Friendship is a lot like a marriage that they both take work and time. Of course they are not the same but in my opinion they also take commitment of self.

I am sorry that you are feeling hurt by someone who does not value your friendship by not being there for you when you needed them. That can be a painful experience. Being able to count on a friend and being counted on as a friend is truly a blessing and is so hard when a person realizes that the friendship is so one sided.

Hugs to you.

I also wanted to add that the ommission of a thank you is not what would bother me, but the lack of awknowledgement that would be shown to anyone but especially a friend.

Hope I am making sense tonight due to pain meds for some Oral Surgery.
 
PrincessKitty1 said:
I'm not saying I'm right, but I would be done with him.
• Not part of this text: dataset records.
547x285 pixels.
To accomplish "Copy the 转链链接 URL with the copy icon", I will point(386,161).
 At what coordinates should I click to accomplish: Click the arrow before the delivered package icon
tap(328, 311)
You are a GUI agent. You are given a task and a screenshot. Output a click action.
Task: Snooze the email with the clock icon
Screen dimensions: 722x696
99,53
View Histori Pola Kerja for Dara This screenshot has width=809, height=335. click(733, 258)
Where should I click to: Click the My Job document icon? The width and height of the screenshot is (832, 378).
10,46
Not to the extent of ignoring him if he emails or calls you, but I would not be initiating any contact at this point, (emailing him,or calling him to make plans, or sending cards, etc.).
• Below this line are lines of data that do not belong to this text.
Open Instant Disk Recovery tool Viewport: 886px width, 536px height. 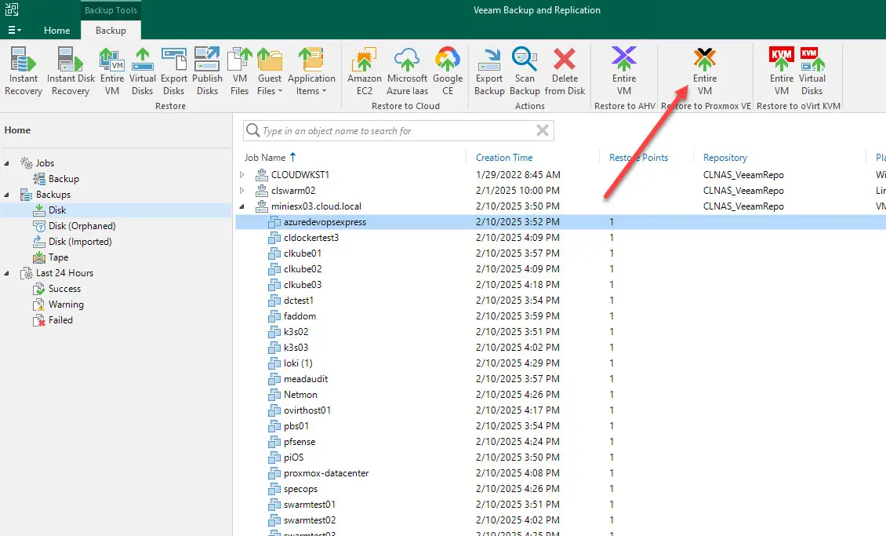coord(71,71)
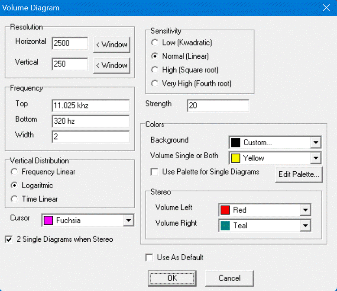Click the Top frequency input field
Screen dimensions: 337x291
point(90,105)
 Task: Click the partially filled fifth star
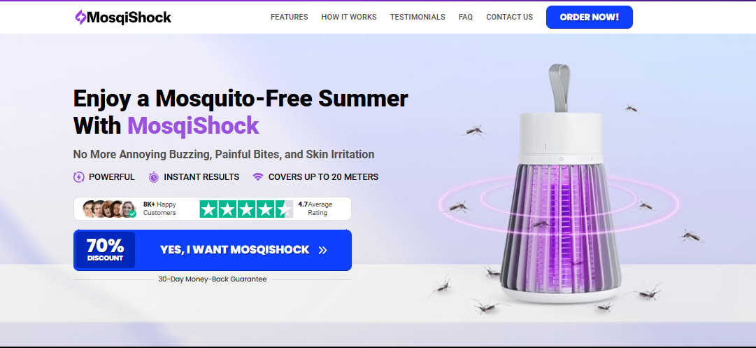tap(284, 209)
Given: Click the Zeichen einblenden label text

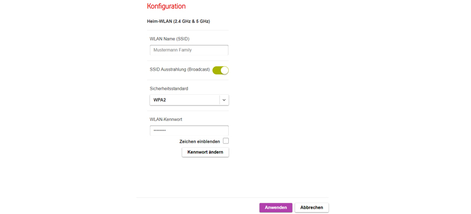Looking at the screenshot, I should [199, 142].
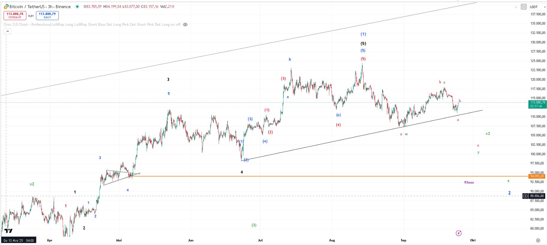This screenshot has width=547, height=245.
Task: Click the Croc 3.0 Chart indicator name
Action: click(x=16, y=25)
My reasoning--I had a friend once who would just talk my ear off and never give me a chance to say anything. I literally couldn't get a word in edgewise. One day he spent four hours (FOUR HOURS!) talking about his breakup with his wife (who dumped him because he was so self-centered :rolleyes: ).
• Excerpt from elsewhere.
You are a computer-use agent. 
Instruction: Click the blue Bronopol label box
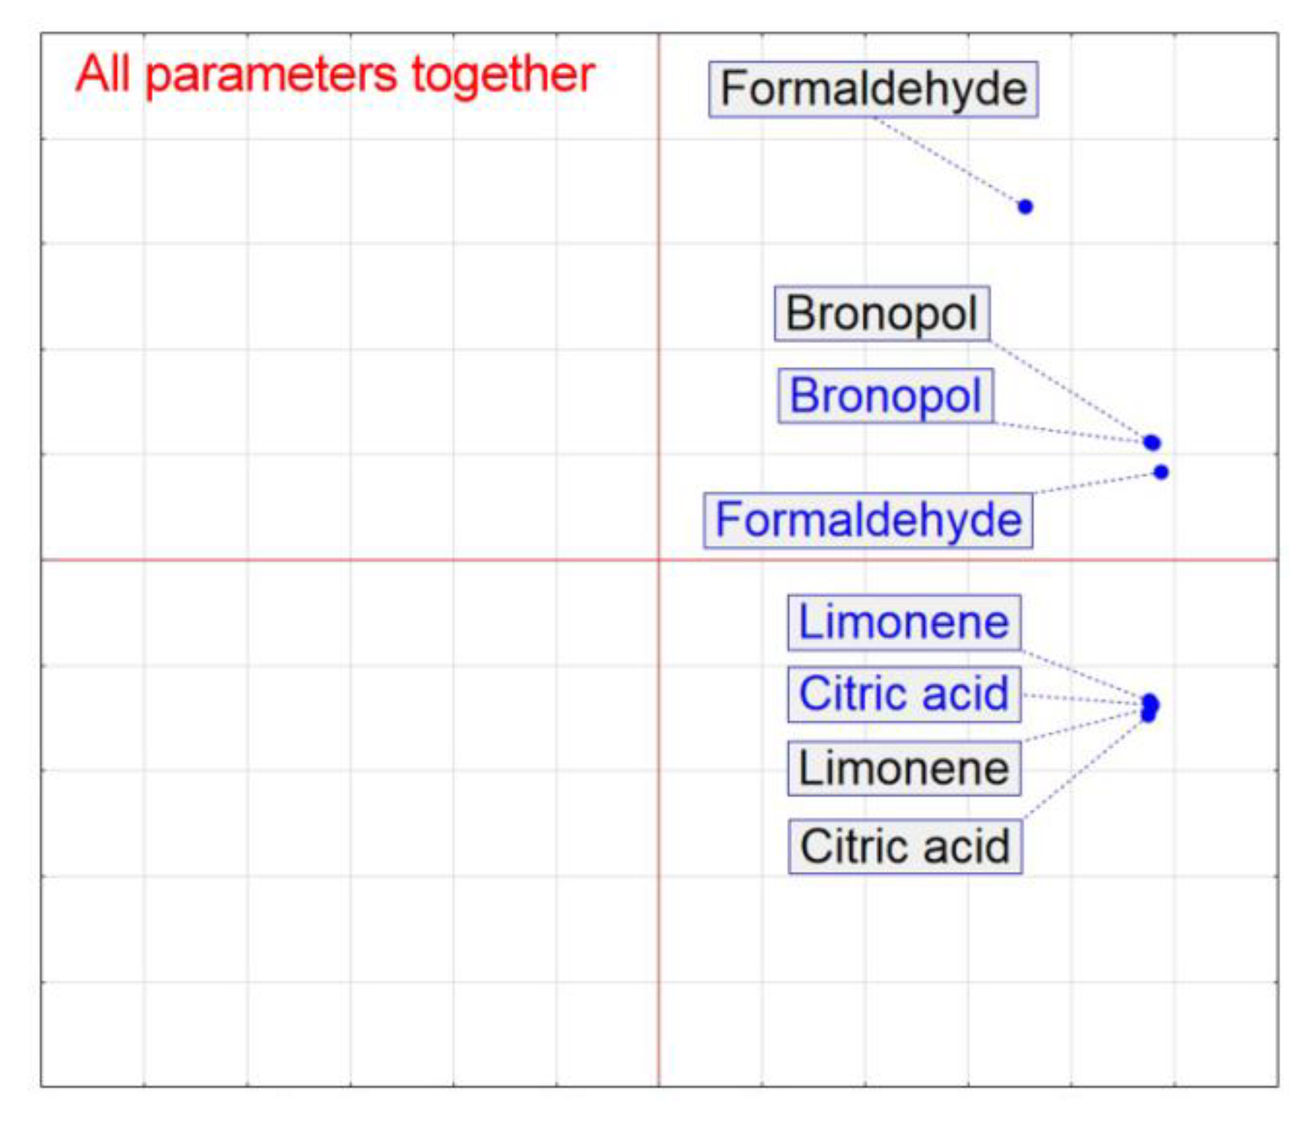(x=885, y=396)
My father had just been diagnosed with Alzheimers and I was so upset. I tried to talk about my dad and my friend said, "Well ,I'm sorry to hear that," and "but to change the subject, let's talk about what I'm going through." He didn't have FIVE MINUTES to let me talk.

That evening, I looked up the word "friendship" in the dictionary. Funny, huh?? I was just SO upset at being dismissed and disrespected. The dictionary says friendship is a RECIPROCAL relationship. Oh, yeah. If somebody isn't reciprocating, they are not your friend. Period. Sounds harsh, but I put up with this for years and it sounds like you have, too.So sad it took a dictionary definition to make me realize this.

oh my gosh. i had a friend who was the same way. needless to say, we don't talk anymore (i guess it helped that she went to chicago for college and i went to mass). she would only call me when she had something to talk about and would never ask me how i was. it was extremely annoying. i didn't need that.

on the other hand, my best friend from college and i just sometimes don't have time to talk to each other and it's a mutual thing, we understand, because we are both very busy (and she doesn't have internet at home and also goes to bed pretty early). we talk when we can.

i don't think i'd want a friend though who was flighty like that. in fact i do have a friend who is flighty like that. calls when they want to talk, but never answers your calls or calls you back. tells you that you better be around when they want to come to town, but doesn't keep in touch otherwise. i don't blame you for not wanting to keep up with them, but i wouldn't just dismiss them altogether. i mean, if they call and you are there, talk to them, but don't send gifts or cards.
 
We have family (my DH brother) who acts like that, probably worse. It really crushes my Dh and DD, they used to be very close to his brother. I stopped investing time and energy into that relationship, it just makes us all feel worse to expend energy uselessly trying to keep in touch with folks who make it plain that they don't have the "time" for us. Its better for us to give time and energy to family and friends who show us love and respect.
 
slo - that just stinks! This is about way more than a thank you! I agree that not saying thank you is hurtful. You don't kow if they got the gift! It's obvious that you aren't expecting a formal card - just a quick call to say I got the gift and my child really enjoyed it! The constant lack of contact is very hurtful. I don't think church is an excuse. We are all busy!!

I think what you have to do is change your expectations! You care about this man & value his friendship. He is your child's godfather. If he calls again with the "big apology" tell him directly that the lack of contact hurts you - then be done! No lecture, no discussion - just you hurt me and then don't expect anything else. If he changes then great! If not, you can update him periodically on your life to maintain the contact, but not go beyond that.

you are a great person & a great friend! If he doesn't value what you have to give it is his loss!! You can just call me girl 'cuz I know you ROCK!!!!